I don’t worry about running afoul of a headline or Truth Social post from the president because what is said about the situation is no longer very relevant to the reality.
On April 8, Nick Catoggio, my Dispatch colleague, dubbed an earlier stoppage with Iran “Schrödinger’s ceasefire.” This was a reference to the famous thought experiment by the physicist Erwin Schrödinger, who was trying to explain the weirdness of “superpositionality” in quantum physics. A cat in a box is both dead and alive at the same time until you open the box. Schrödinger meant to illustrate the absurdity of the idea that particles aren’t any one thing, but a “cloud of probabilities.”
The Trump administration is stuck in a word cloud of probabilities of his own making. The war is over. The war is on. The war isn’t a war. We have a deal, but we don’t have a deal, but we’re about to have a deal. We destroyed Iran’s military. No, we left it intact. We want regime change. No we don’t. We already accomplished it. We “obliterated” Iran’s nuclear program a year ago. We had to go to war in February to prevent nuclear war. The Strait of Hormuz is open, closed, or something in-between. No deal without “unconditional surrender.” Let’s make a deal!
This everything-all-at-once vibe can be disorienting, particularly since most Americans didn’t have a war with Iran on their bingo cards until the shooting had already started. President Trump didn’t prepare the country or consult with Congress beforehand because he thought it would all be a smashing success in a matter of weeks.
The miscalculation that started it all: killing Iran’s Supreme Leader, Ayatollah Ali Khamenei, and much of Iran’s senior leadership, on the first day of the war. To “the great proud people of Iran, I say tonight that the hour of your freedom is at hand,” Trump announced on Feb. 28. “When we are finished, take over your government. It will be yours to take. This will be probably your only chance for generations.”
I support regime change in Iran and shed no tears for Khamenei or his goons.

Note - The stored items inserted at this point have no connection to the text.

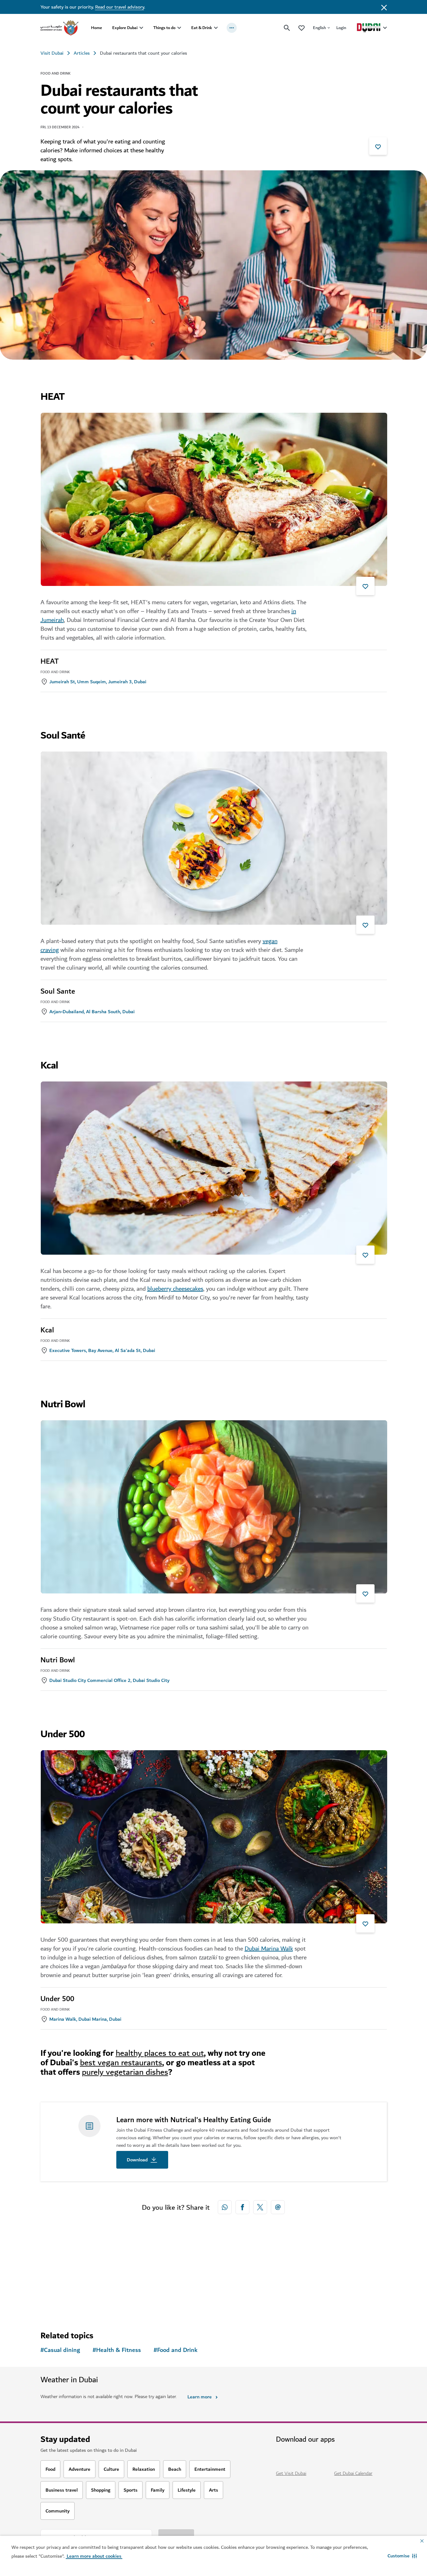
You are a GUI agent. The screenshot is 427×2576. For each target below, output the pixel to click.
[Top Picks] (301, 27)
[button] (402, 2556)
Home (96, 27)
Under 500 (57, 1999)
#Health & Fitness (117, 2350)
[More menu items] (232, 28)
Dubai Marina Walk (269, 1949)
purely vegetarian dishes (125, 2072)
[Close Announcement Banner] (384, 7)
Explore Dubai (124, 27)
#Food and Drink (176, 2350)
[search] (287, 28)
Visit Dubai (52, 53)
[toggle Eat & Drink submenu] (216, 28)
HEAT (49, 661)
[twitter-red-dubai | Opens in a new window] (260, 2207)
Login (341, 27)
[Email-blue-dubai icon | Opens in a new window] (278, 2207)
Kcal (47, 1330)
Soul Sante (57, 991)
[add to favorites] (378, 146)
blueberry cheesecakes (175, 1289)
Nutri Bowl (57, 1660)
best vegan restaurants (121, 2062)
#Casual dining (60, 2350)
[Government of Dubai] (59, 27)
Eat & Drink (201, 27)
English (319, 27)
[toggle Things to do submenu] (179, 28)
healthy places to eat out (160, 2053)
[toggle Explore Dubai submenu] (141, 28)
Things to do (164, 27)
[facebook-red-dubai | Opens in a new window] (242, 2207)
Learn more (199, 2397)
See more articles (72, 2289)
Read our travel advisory (119, 7)
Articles (82, 53)
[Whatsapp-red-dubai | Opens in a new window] (225, 2207)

But when you start a war by killing the regime’s top leaders, it’s not unreasonable for the remaining ones to conclude that you really intend regime change.

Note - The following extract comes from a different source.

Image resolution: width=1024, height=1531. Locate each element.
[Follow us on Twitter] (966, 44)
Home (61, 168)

Khamenei was a murderous fanatic, but he was a fairly cautious one. He liked to threaten closing the Strait of Hormuz or attacking our regional allies, but he was reluctant to actually do it, fearing it would invite a regime change war. The mullahs and IRGC goons believed, not unreasonably, that if they lost their grip on power, they’d be lynched by the Iranian people they’ve brutalized for decades.

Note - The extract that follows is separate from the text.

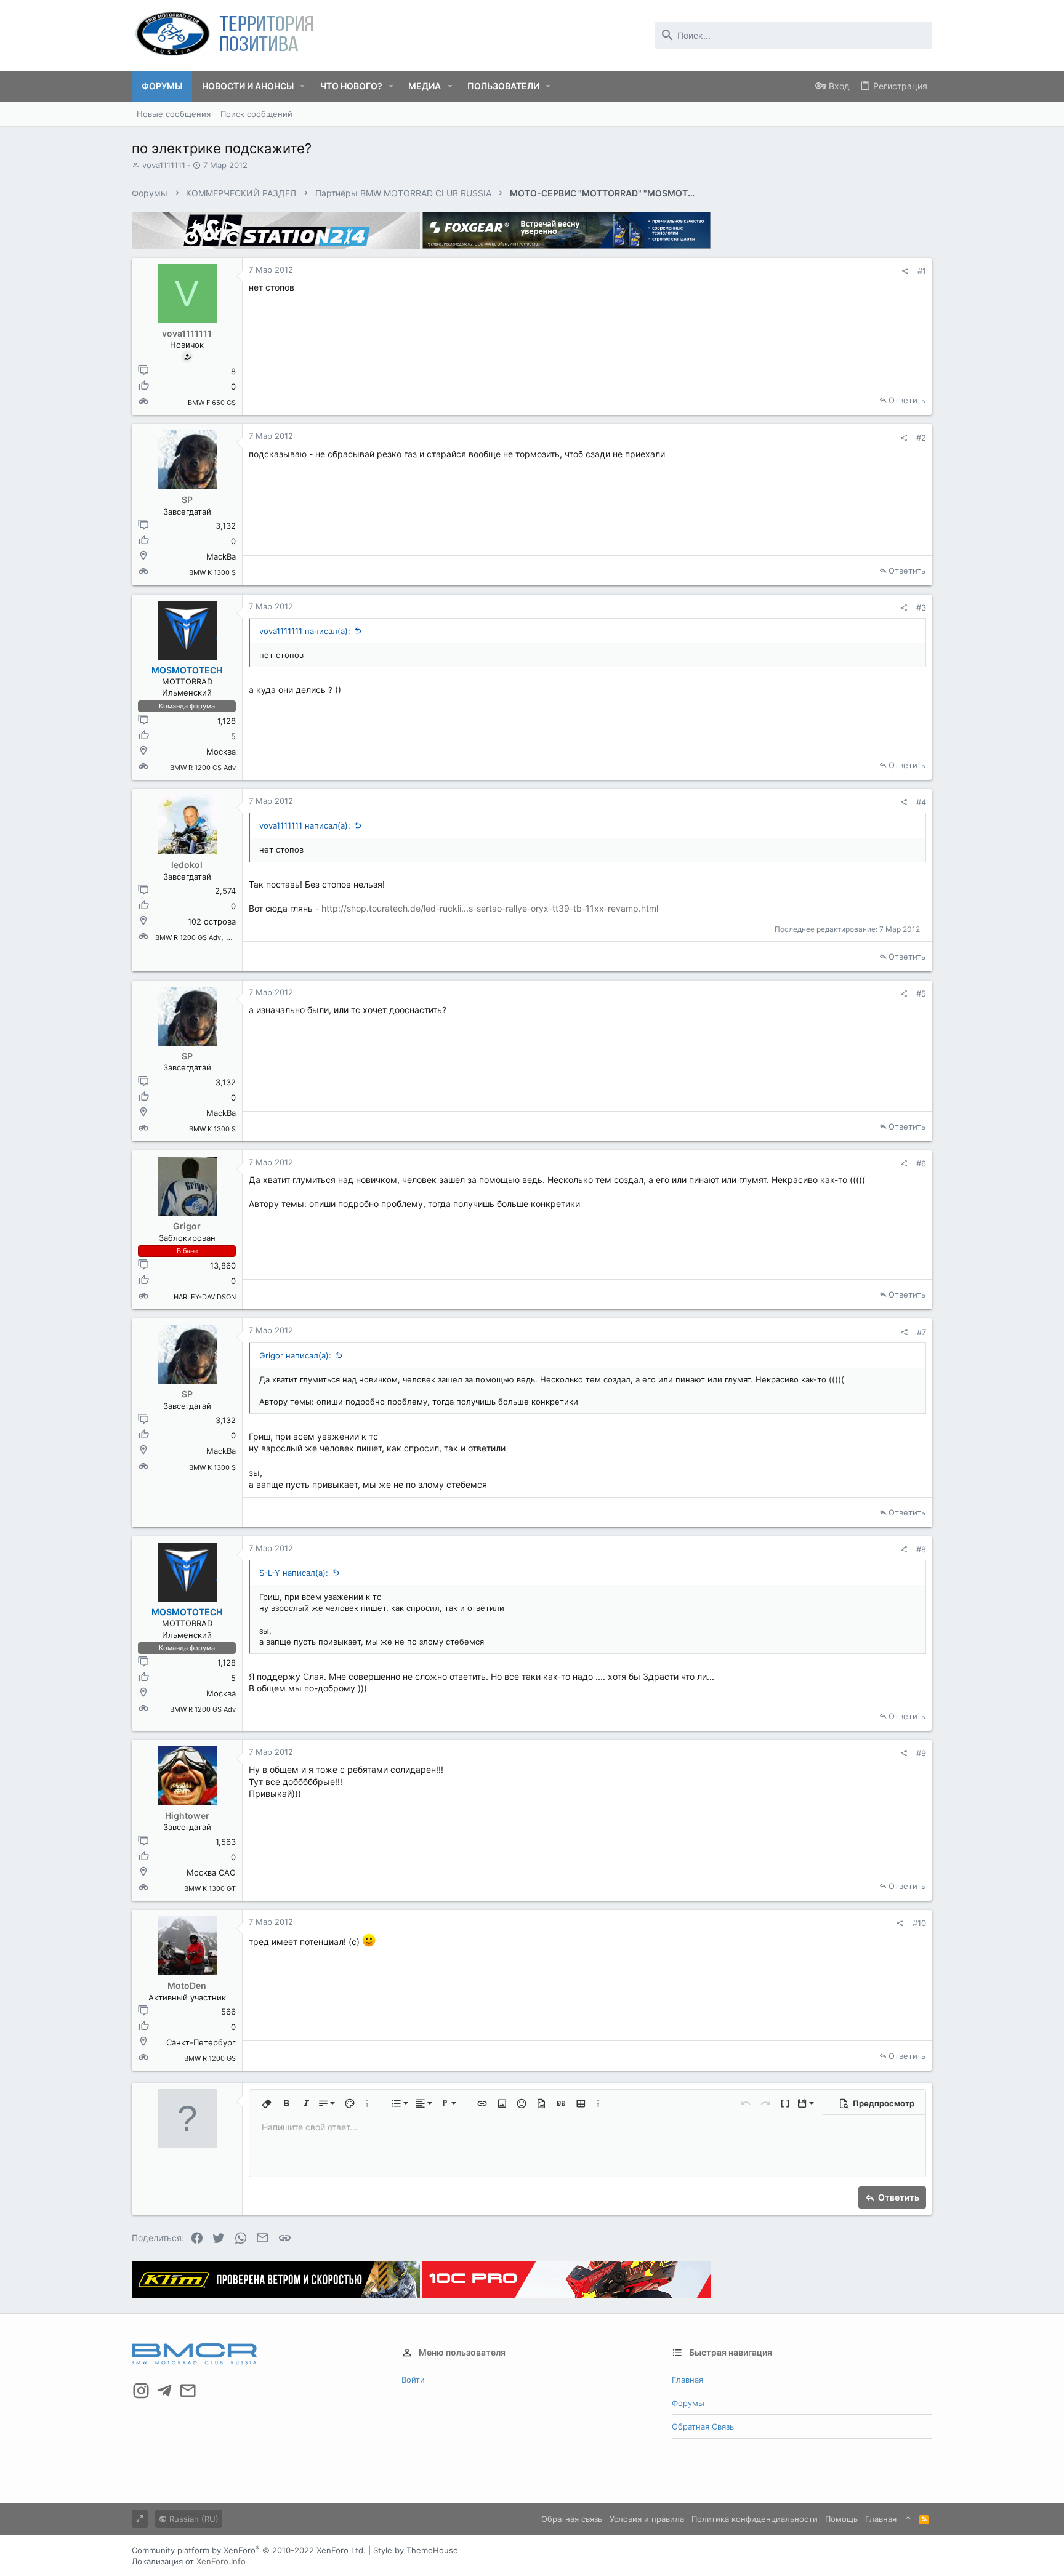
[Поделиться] (905, 271)
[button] (302, 86)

By starting with a regime change war, Trump removed any reason for the regime not to go for broke. When you have nothing to lose — particularly when you are a millenarian religious fanatic — a Persian Alamo strategy makes a lot of sense.
So Iran closed the Strait of Hormuz and attacked its neighbors.
But it turns out this wasn’t the Alamo. In the contest of wills, Trump blinked. The Iranian regime’s tolerance for punishment proved — so far — to be greater than Trump’s and that of our gulf allies. Militarily we could finish the job, but that would require ground troops and much greater economic turmoil. In a conflict Trump launched unilaterally without the prior support of Congress, NATO or the American people, Trump doesn’t have the political capital for that.
But that’s only half the problem. Trump wants the war over, but he doesn’t want to pay — militarily, economically, politically — what that would cost. So he wants to make a deal that ends it. But there is no deal available that wouldn’t come at an equally undesirable cost. Any deal that looks like what President Obama struck with the Iranians would be too embarrassing to bear. But the Iranians are convinced that they can get just such a deal, and they’re willing to drag things out as long as it takes.
The result: Trump’s in a box of his own making. He thinks he can talk his way out by simply asserting a reality that doesn’t exist. When the financial markets get nervous, he announces a breakthrough that is, at best, a possibility. When the Iranians agree to a deal that looks similar to one Obama might negotiate, Trump goes back to his threats.
It can’t go on forever. But I’m sure it’ll last until long after this column is forgotten.